» WHAT YOU ARE ASKED TO DO:
Only the lines with the string "dropdown" are needed; return each of them from the entries below.

» MATERIAL TO PROCESS:
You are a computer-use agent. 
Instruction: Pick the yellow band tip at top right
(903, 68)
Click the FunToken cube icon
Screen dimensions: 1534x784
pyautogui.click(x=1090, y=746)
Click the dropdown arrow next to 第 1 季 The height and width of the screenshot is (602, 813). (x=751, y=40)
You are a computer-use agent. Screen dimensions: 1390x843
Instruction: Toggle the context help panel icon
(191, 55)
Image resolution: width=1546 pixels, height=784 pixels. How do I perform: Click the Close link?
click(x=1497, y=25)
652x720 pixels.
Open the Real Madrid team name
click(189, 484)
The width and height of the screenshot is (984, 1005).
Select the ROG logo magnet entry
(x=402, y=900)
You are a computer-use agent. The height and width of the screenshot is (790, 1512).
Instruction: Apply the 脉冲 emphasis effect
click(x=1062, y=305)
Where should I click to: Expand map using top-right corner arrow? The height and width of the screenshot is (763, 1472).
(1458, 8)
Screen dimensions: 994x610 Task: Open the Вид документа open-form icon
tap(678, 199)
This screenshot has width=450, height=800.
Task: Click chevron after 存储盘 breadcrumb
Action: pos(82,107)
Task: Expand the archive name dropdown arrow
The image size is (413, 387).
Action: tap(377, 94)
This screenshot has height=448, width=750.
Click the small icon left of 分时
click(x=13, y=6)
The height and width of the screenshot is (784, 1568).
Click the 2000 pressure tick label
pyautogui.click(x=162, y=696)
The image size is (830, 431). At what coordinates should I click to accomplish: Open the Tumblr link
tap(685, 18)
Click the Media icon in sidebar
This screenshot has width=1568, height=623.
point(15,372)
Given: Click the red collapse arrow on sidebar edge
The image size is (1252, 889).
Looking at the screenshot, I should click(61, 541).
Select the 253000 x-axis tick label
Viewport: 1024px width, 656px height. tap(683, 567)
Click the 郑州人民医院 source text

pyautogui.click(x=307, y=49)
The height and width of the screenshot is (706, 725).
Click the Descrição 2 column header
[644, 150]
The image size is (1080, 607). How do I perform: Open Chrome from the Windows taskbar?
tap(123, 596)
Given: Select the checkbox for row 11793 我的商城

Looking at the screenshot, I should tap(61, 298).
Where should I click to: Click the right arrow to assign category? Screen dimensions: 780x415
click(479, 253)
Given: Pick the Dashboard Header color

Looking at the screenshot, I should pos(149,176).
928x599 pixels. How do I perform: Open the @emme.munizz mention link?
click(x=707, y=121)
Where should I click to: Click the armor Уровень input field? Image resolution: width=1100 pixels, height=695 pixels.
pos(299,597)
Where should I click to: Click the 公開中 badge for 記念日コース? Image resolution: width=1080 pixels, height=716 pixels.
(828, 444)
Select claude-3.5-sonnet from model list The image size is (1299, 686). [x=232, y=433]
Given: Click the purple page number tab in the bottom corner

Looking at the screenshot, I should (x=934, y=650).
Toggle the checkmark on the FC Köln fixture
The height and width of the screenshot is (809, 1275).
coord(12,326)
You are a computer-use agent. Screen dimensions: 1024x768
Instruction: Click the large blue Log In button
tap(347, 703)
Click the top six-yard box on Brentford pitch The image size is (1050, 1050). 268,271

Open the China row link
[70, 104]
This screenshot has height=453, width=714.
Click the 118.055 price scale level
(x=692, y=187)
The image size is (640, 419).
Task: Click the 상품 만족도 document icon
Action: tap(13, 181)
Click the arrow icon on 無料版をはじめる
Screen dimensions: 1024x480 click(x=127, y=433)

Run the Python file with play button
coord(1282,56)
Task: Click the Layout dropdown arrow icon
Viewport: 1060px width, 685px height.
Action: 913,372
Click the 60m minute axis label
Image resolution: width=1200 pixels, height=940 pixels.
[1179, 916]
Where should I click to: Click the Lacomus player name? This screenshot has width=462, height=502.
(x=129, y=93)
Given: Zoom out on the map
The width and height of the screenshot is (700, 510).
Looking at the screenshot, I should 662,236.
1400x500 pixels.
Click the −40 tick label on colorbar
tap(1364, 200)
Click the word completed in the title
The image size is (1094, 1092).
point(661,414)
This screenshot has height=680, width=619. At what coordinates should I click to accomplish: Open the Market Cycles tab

» SOLUTION TO THIS EXERCISE:
Click the dropdown arrow next to 第 1 季 The height and width of the screenshot is (602, 813). (x=751, y=40)
Task: Expand the archive name dropdown arrow
Task: Click the Layout dropdown arrow icon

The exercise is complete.